To detect other scenarios you have to add **descriptive text label** of a
scenario in `settings.yaml` file under `labels` key. At this moment model can
detect 16`+1` scenarios, where one is default `Unknown` label. You can change,
add or remove labels according to your use case. The model is trained on wide
variety of data. The task for the model at training was to predict similar
vectors for image and text that describes well a scene on the image. Thus model
can generalize well on other scenarios too if you provide proper textual
information about a scene of interest.
# How to Run
First install requirements:
`pip install -r requirements.txt`
To test the model you can either run:
`python run.py --image-path ./data/7.jpg`
Or you can test it through web app:
`streamlit run app.py`
Or you can see the example code in `tutorial.ipynb` jupyter notebook
Or incorporate this model in your project using this code:
```python
from model import Model
import cv2
model = Model()
image = cv2.imread('./your_image.jpg')
image = cv2.cvtColor(image, cv2.COLOR_BGR2RGB)

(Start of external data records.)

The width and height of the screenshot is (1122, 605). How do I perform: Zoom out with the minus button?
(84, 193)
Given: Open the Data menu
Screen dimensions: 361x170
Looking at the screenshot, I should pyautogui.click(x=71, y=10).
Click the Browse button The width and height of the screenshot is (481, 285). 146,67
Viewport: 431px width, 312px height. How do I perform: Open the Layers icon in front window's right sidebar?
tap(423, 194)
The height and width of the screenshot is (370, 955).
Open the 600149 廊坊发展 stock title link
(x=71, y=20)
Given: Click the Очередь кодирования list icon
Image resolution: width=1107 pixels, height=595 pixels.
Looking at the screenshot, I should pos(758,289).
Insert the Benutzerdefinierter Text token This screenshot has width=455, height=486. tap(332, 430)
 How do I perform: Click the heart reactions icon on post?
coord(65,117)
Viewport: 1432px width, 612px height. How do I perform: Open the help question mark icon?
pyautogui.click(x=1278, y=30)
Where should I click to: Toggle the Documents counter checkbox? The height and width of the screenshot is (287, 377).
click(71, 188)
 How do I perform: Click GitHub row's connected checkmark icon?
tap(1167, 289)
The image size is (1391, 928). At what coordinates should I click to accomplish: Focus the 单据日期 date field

label = model.predict(image=image)['label']
print('Image label is: ', label)
```
# Results
Below are the resulting videos and images. I used the model to make predictions
on each frame of the videos and print model's predictions on the left side of
frame of saved videos. In case of images, titles are model's predictions. You
can find code that produces that result in `tutorial.ipynb` jupyter notebook.


### Result Images







# Further Work
Needs further work for enhancements like: Batch processing support for speedup, return of
multiple suggestions, threshold fine-tuning for specific data, ect.